Any time I’ve learned about the optimizer there is always one important thing that’s brought up. The optimizer is not looking for the best possible plan. It’s looking for the good enough plan. You can’t fault the reasoning either. They might be able to come up with a plan that shaves a second or even ten seconds off of a query, but if it takes five minutes extra to do it then what’s the point? And obviously that’s not always going to be the case, it might take an extra thirty seconds to shave half an hour off the runtime, it might only take a few extra milliseconds to get the best possible plan. But on average the cost just isn’t worth it.
Which took me on a complete side thought. It would be cool if there was a way to get SQL to generate the best possible plan for a given query and then use Query Store hints to force that plan onto the query. I.e. pre-generate it. That way it doesn’t matter if SQL spends 5 hours on Sunday shaving a few milliseconds off of that query. If the query is important enough a DBA might be willing to go that route.
But I digress. Where else is good enough, good enough? Well, I was just pointing out to someone that if you use a job to pull index usage information, say every hour, you run the risk of losing as much as an hours worth of information between the last time the job ran, and the time the instance is restarted. But who cares. The information you are getting is good enough. When you are talking about how often an index is used you care about ranges anyway. Is it used at all, is it used occasionally, is it used a lot. That one hour probably won’t matter. It might if it happens to contain the only time the index was used but generally that’s pretty unlikely.
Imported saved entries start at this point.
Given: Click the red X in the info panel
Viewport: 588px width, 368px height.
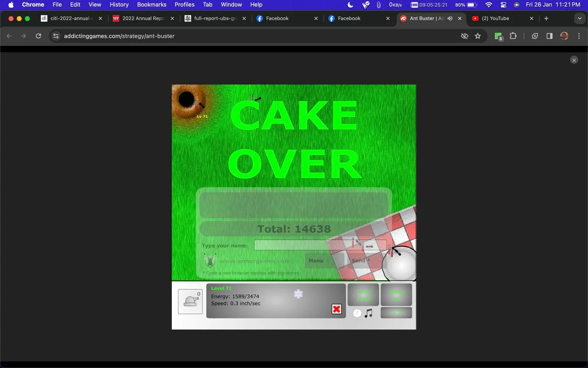Looking at the screenshot, I should tap(336, 309).
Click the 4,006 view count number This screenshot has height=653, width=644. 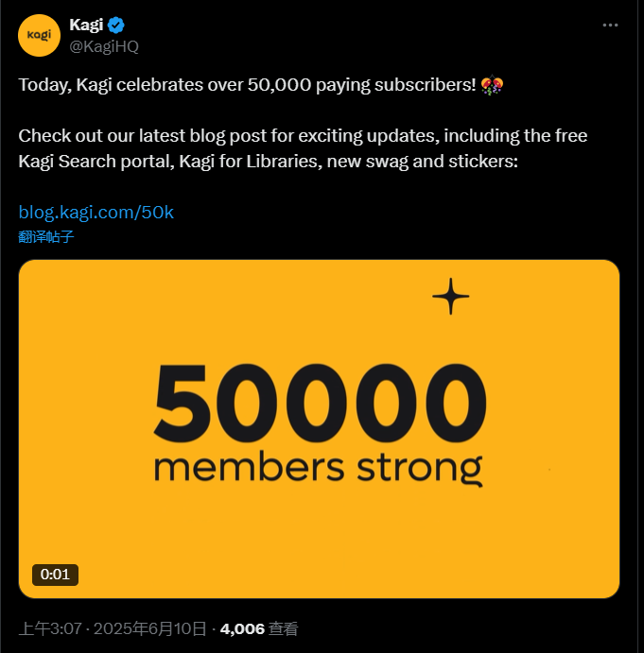pos(242,627)
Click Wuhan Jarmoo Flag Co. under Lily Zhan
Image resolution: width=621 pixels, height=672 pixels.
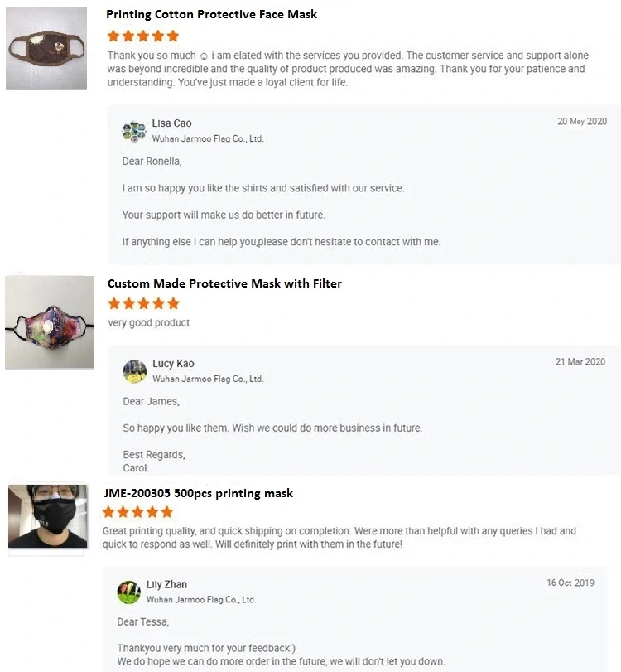coord(201,599)

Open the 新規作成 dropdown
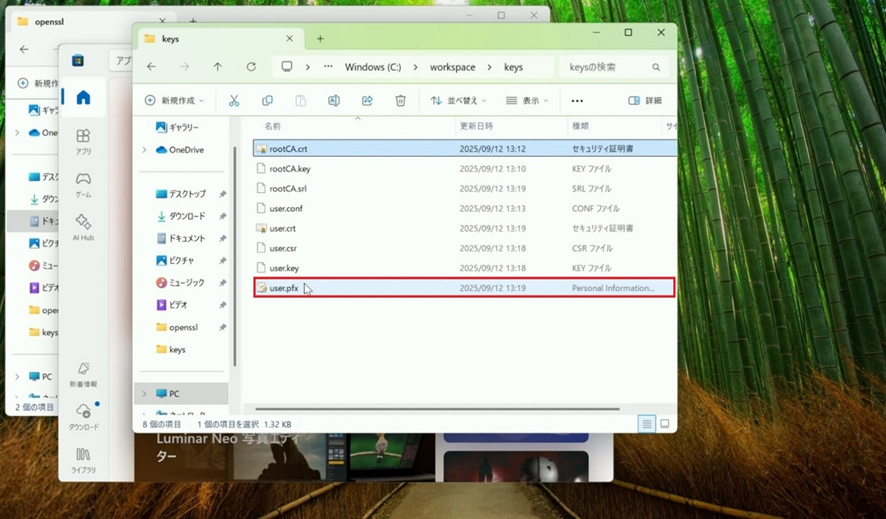point(174,101)
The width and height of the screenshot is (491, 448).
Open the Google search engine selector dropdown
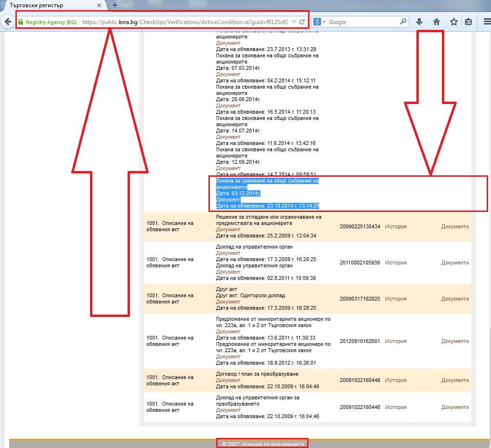click(319, 22)
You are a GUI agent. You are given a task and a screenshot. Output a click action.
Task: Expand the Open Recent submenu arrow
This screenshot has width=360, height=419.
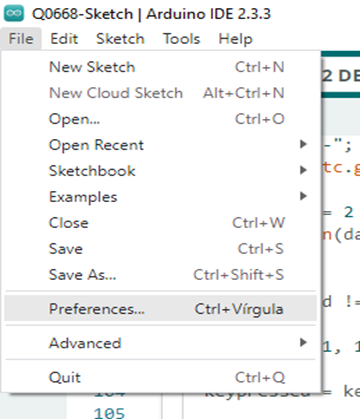click(303, 144)
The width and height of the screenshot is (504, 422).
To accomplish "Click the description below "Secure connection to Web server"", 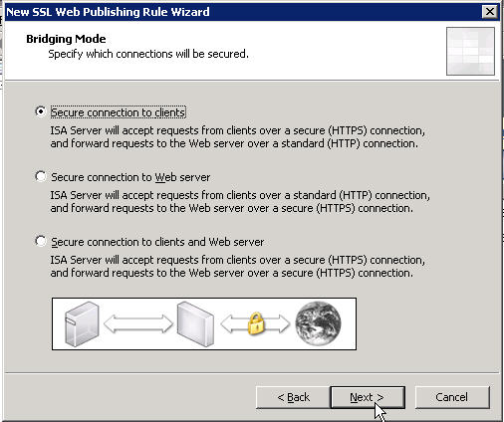I will click(240, 202).
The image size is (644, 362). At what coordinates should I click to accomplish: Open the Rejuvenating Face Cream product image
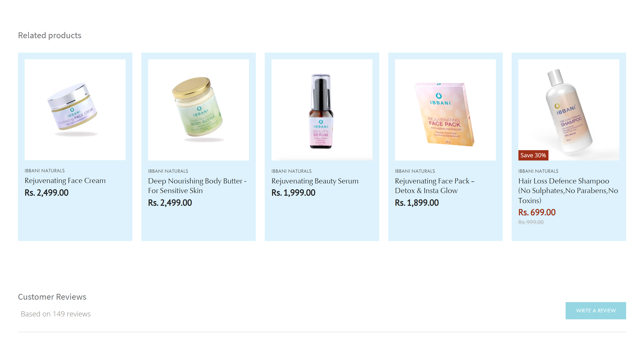pyautogui.click(x=75, y=110)
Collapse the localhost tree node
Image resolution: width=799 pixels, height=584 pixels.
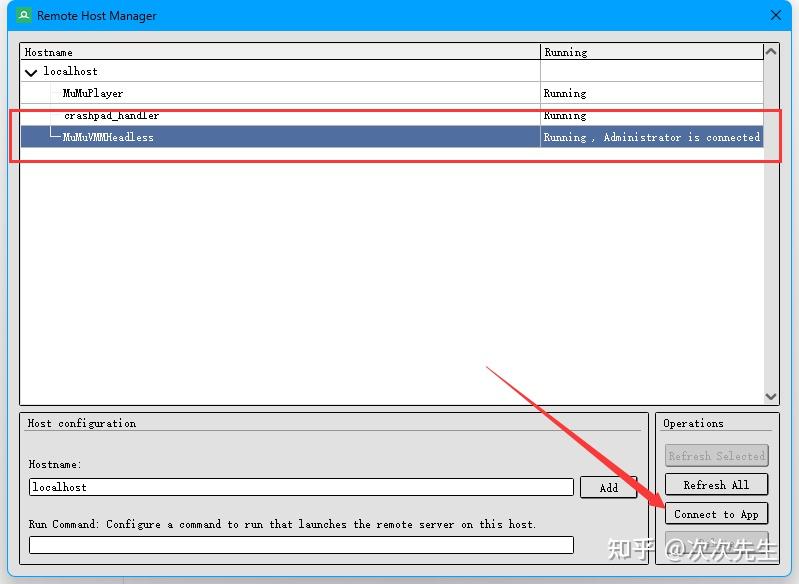31,72
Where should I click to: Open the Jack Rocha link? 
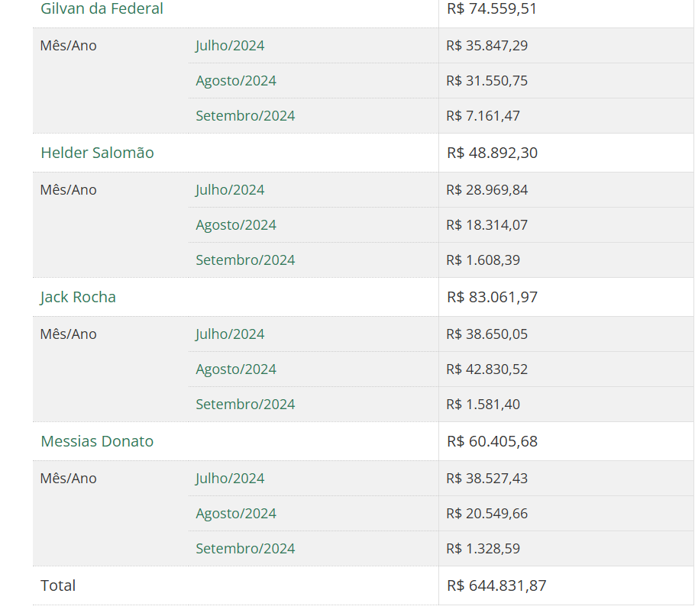pyautogui.click(x=78, y=297)
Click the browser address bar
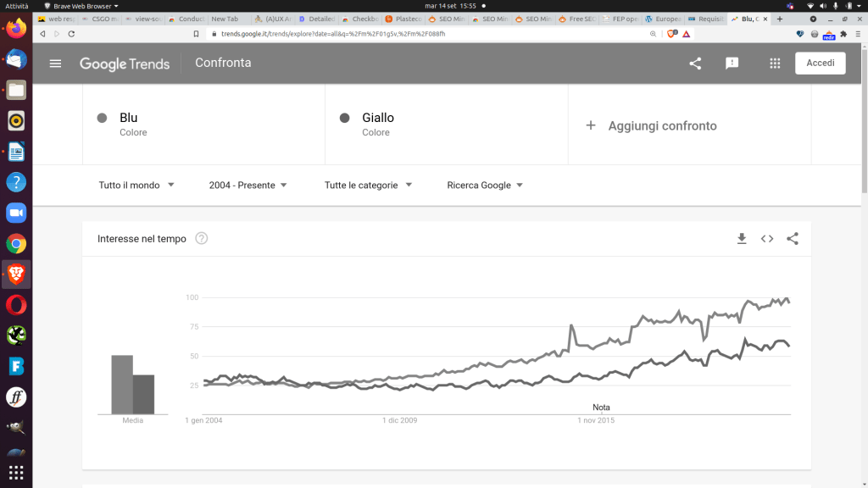This screenshot has height=488, width=868. [424, 34]
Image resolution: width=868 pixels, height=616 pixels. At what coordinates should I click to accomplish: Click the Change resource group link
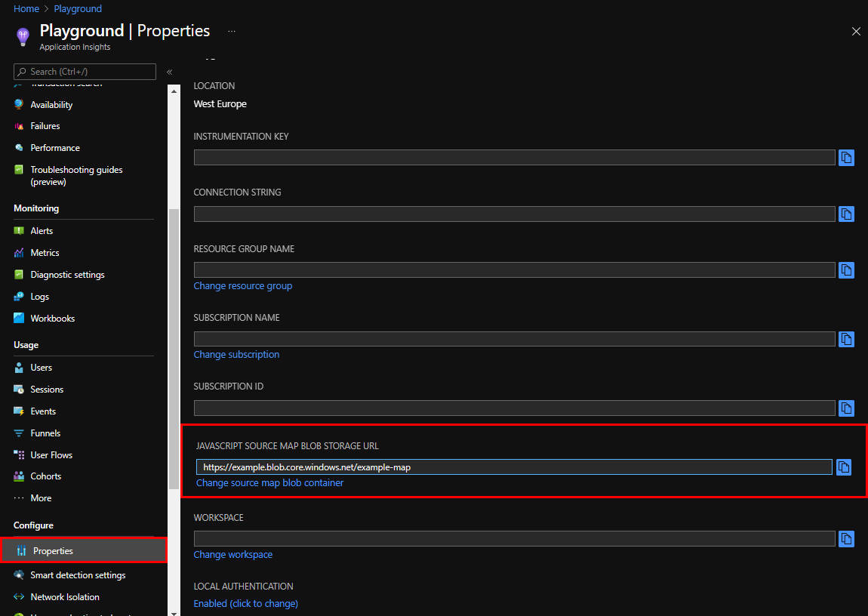[242, 286]
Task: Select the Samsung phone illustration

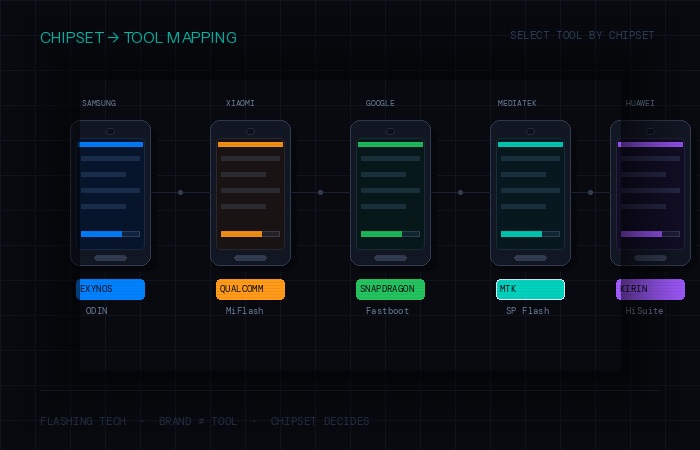Action: tap(110, 192)
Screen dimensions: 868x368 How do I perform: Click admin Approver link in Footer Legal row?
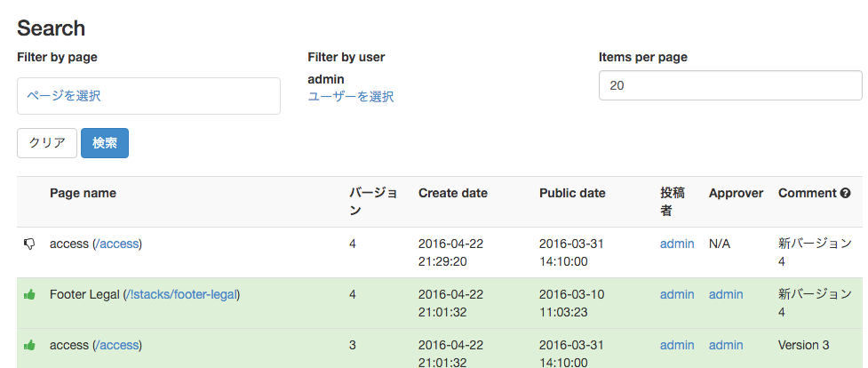coord(726,295)
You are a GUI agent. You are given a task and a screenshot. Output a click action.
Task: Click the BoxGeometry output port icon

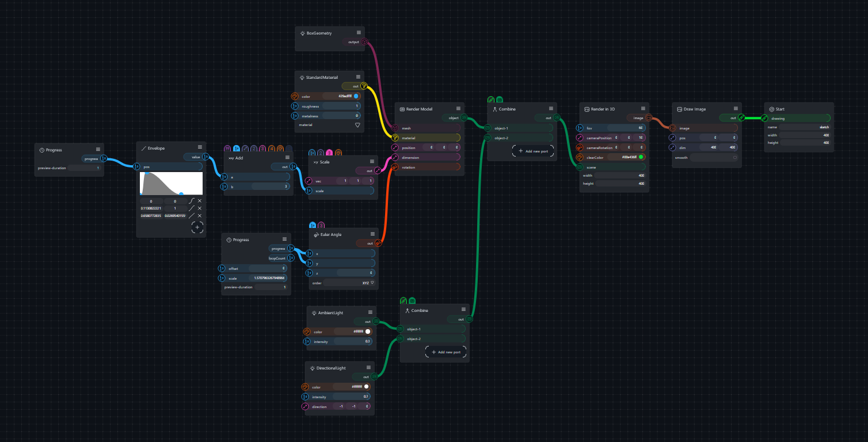pos(365,42)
Obviously when we are talking about ACID (i.e. transactions) we are aiming for 100%. Frequently perfect is the only good enough. But if we are talking about usage statistics, progress on something, a fair number of auditing usages, etc, at that point we care more about getting the information quickly and cleanly without interfering with business usage, than we do about 100% precision.
So, when you are working on that amazing data collation process, take a step back and decide, can I work like the optimizer? Is good enough, good enough?